I am sure there are individuals going home today wondering if their illicit activities will be, or already have been, detected.

Fraud driven by greed is a timeless activity made only more prevalent by an industry which has corrupted itself by diluting its regulatory oversight.

October 19, 2009 . . . deja vu all over again.

LD

  • Doc99
  • John Smith

    These people are on the verge of destroying the US economy with the help of the FED and DC.

    The FED was clueless or implicit in the mortgage crisis. Now we have business as usual developing. The bubble is being inflated all over again.

    I am afraid that the next bubble won’t deflate but explode and take the entire us economy with it and there will be nothing left to inflate.

    Maybe the people who are starting to stack up on food are not all that crazy anymore.

  • John Smith

    my comments are not going through

  • Peggy Sue

    Everything old is new again, Larry. And regulatory oversight? A bad joke, at best.

    We are literally eating ourselves alive.

    This is “not” going to end well.

  • Tammy

    Tick tock.
    Tick tock.

    I expect the market to implode by the end of this month.
    Only 12 days left.
    I don’t WANT it to crash, but it just seems inevitable.

    Nothings been fixed, and the fox is in the henhouse.

    • http://noquarter foxyladi14

      i.m afraid you could be right

  • tek

    The only way to stop crashes and Great Depressions is through regulations. Republicans don’t like regulations. They rescind regulations and when the economy plummets, they blame Democrats. Now Obama is doing the same stupid stuff.

    You wouldn’t live your own life without rules. Financial institutions need rules.

  • candymarl

    We could have had a close second to a FDR in Hillary. Obviously the powers that be didn’t want that.

    But it’s okay. Obama will continue to win awards while Wall Street pillages the public.
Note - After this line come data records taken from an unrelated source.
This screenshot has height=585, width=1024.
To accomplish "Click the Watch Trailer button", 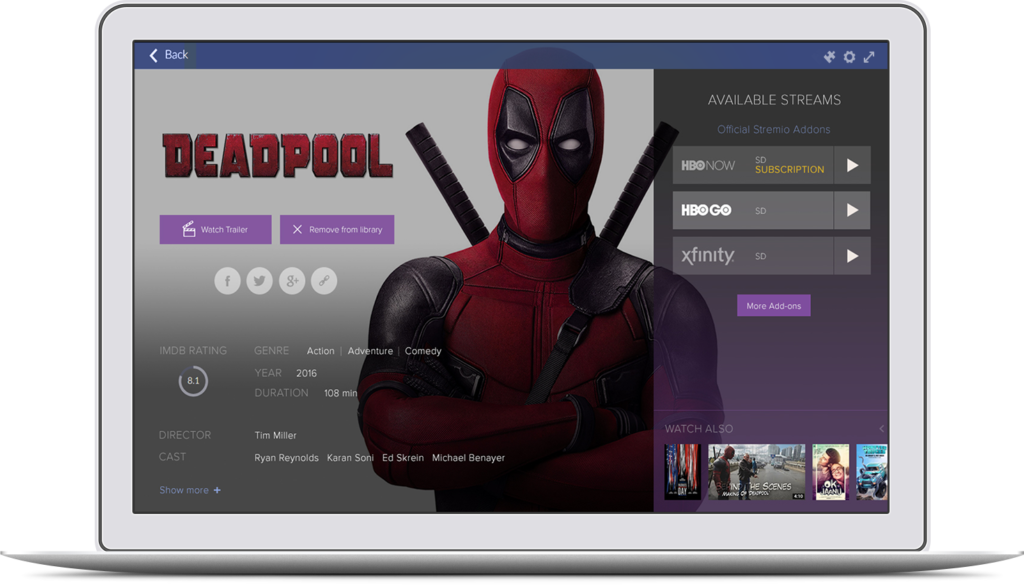I will [x=216, y=230].
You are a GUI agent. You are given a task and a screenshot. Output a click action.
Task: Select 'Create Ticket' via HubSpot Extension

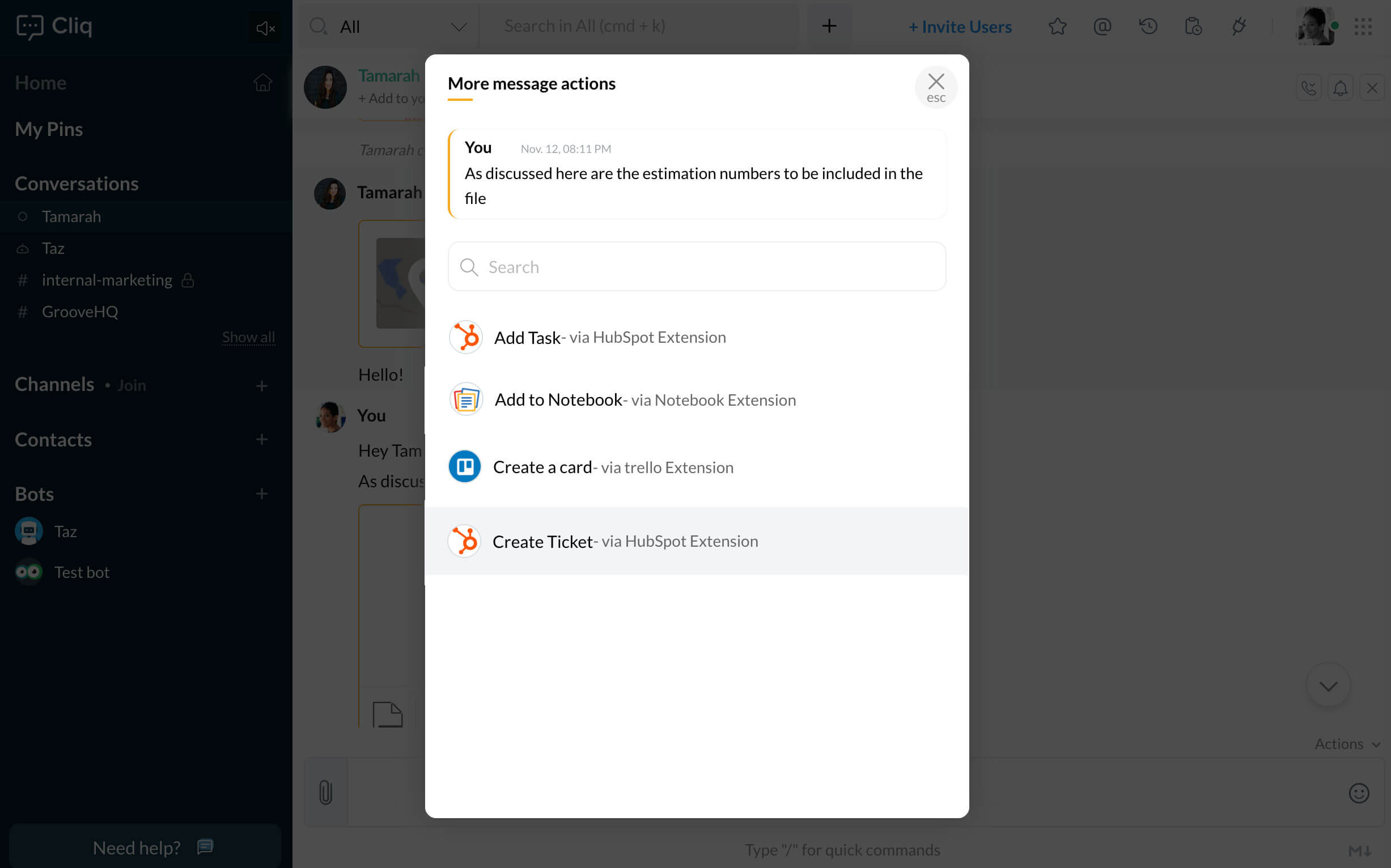pos(625,540)
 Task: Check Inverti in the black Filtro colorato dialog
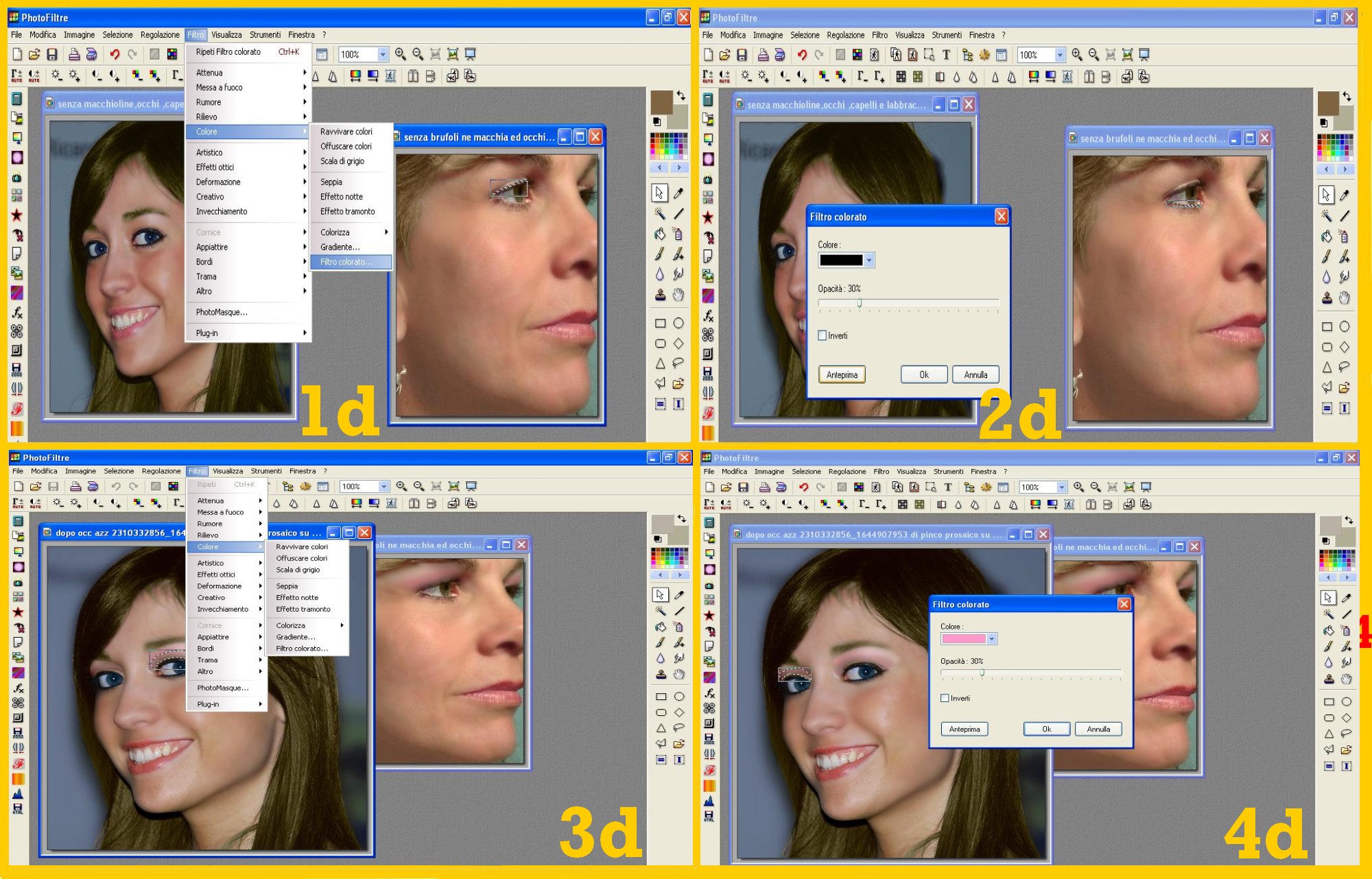click(x=822, y=336)
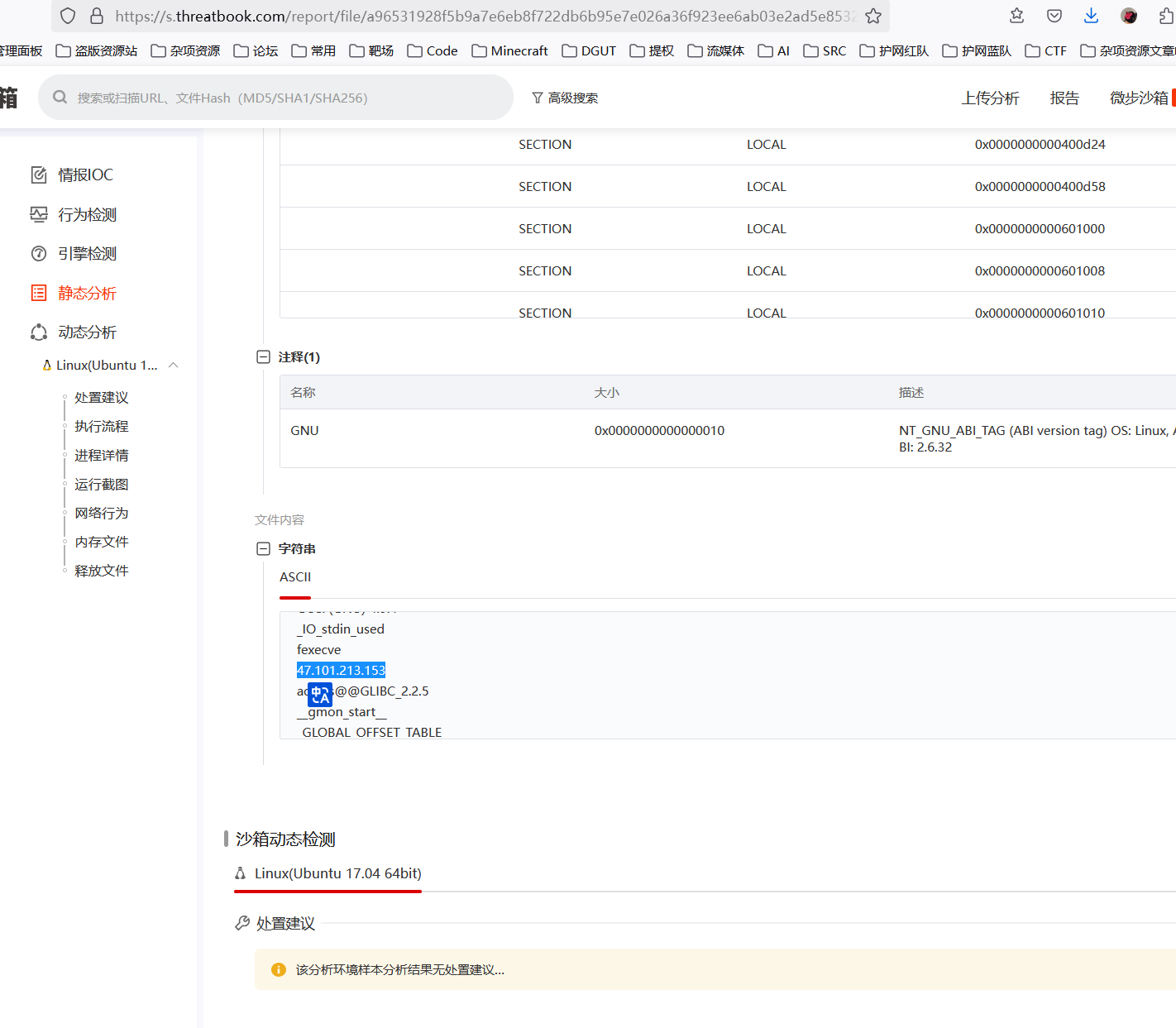Open 高级搜索 advanced search filter
The width and height of the screenshot is (1176, 1028).
[565, 98]
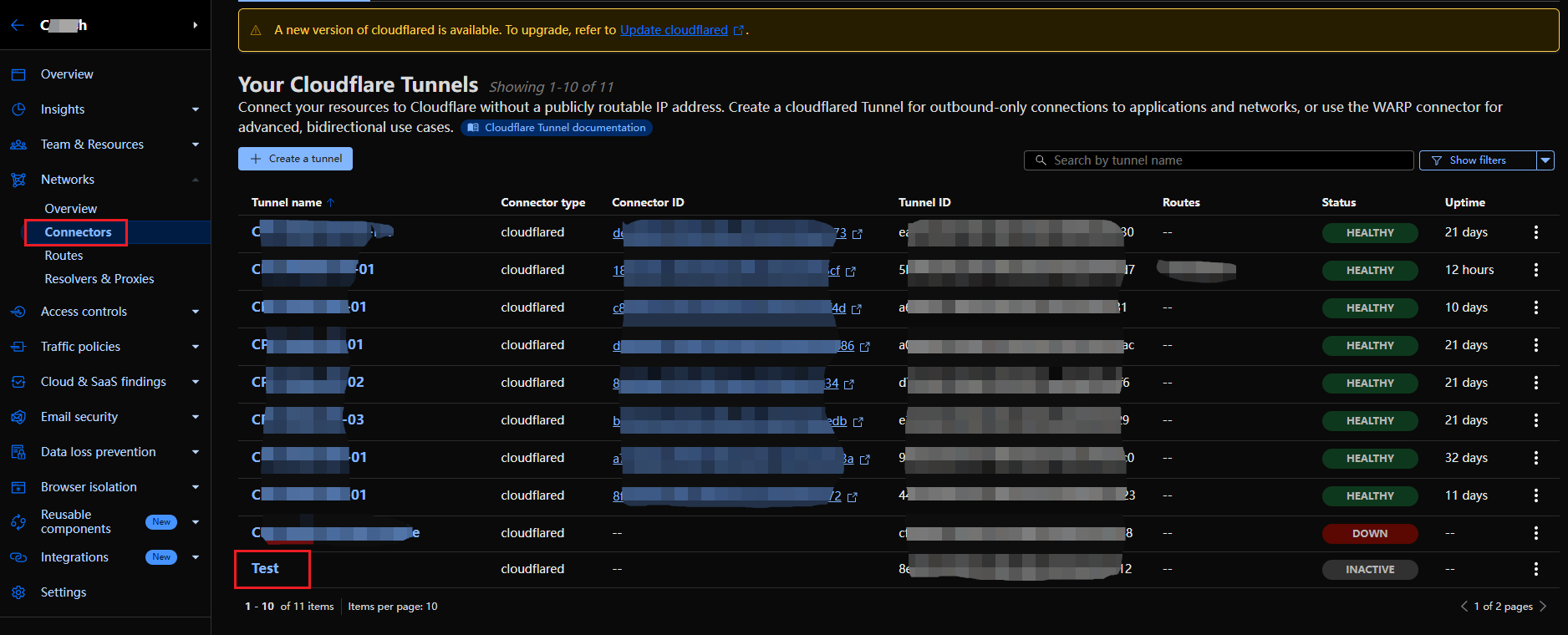Open the Test tunnel entry
The height and width of the screenshot is (635, 1568).
click(265, 568)
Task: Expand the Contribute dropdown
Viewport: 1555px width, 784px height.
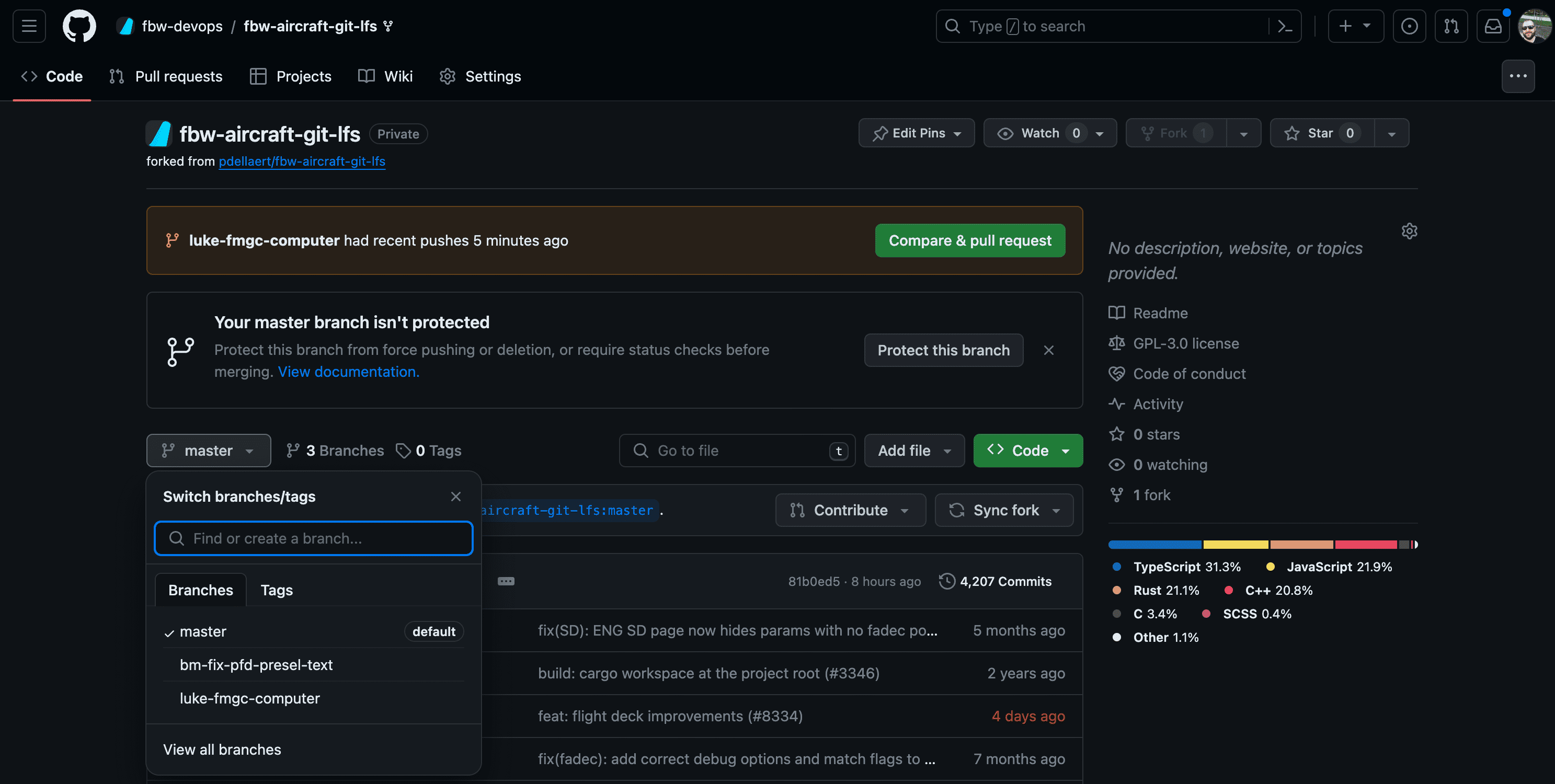Action: 850,511
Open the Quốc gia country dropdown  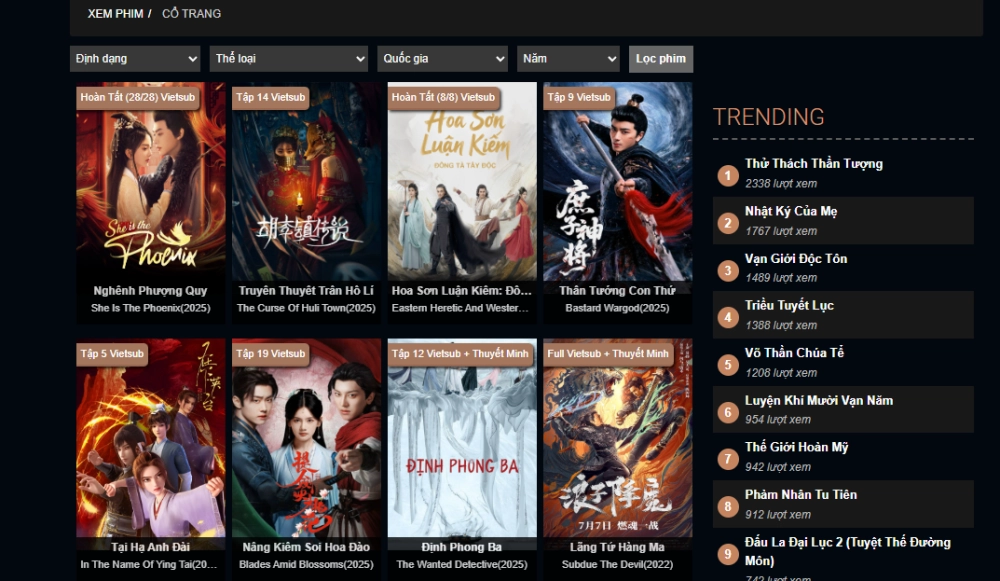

    How did it come to this? Bueller? Anyone?

    • Doc99

      Maybe not a second FDR, but perhaps a second TR?

  • elaine

    Watched Charlie Rose interview NYTimes writer Andrew Ross Sorkin tonight on his new 539 page book “Too Big to Fail” & found out Neil Kashmari wrote the TARP back in April, months before the crash & W really didn’t know what was going on & if all the stuff that went down during that time was legal than I can’t be bothered worrying about Raj & his hedge fund…the companies hire their own rating agencies, naked shorting is still going on & the whole thing is a house of cards, the man who crashed Britan’s currency is bank rolling the POTUS & the party in power, debt is our finest product, we all have to pay for other people’s absurd loans & derivative securitizations, taxes are going up so even if I make $$$ Obama will just snatch it to make things fairer..the progressives fill me with way more fear than Raj ever could. At least Raj is a capitalist, maybe a crooked one, but a capitalist none the less, better he scamp off with the money than some Maoist or Marxist groupie get it. ObamaCare & Cap n Trade will cost me way more than a dozen Raji.

  • elaine

    People go to jail for shoplifting & petty theft, some people go to prison for years for stealing a flat screen tv, laptop computer, cars or even a slice of pizza but other people can get filthy rich crashing the economy of an entire country, creating chaos throughout the entire world, even causing mass starvation & somehow that’s not a crime. A moron could of seen that demanding the banks extend loans to people who could never repay them & then securitizing that debt, monetizing it, flim flaming it off on the world, whatever you want to call it, that’s not a crime, huh? Lowering the prime rate to zero thereby eroding the life savings of savers both through inflation & increased taxation but that isn’t a crime? Social engineers change the rules whenever it suits them, they turned the commercial banks into casinos, but that’s not a crime? Devastated entire regions of the country by shipping entire industries over seas, I could rave on but nothing they do is ever a crime no matter how many people are ripped off. We have such odd values.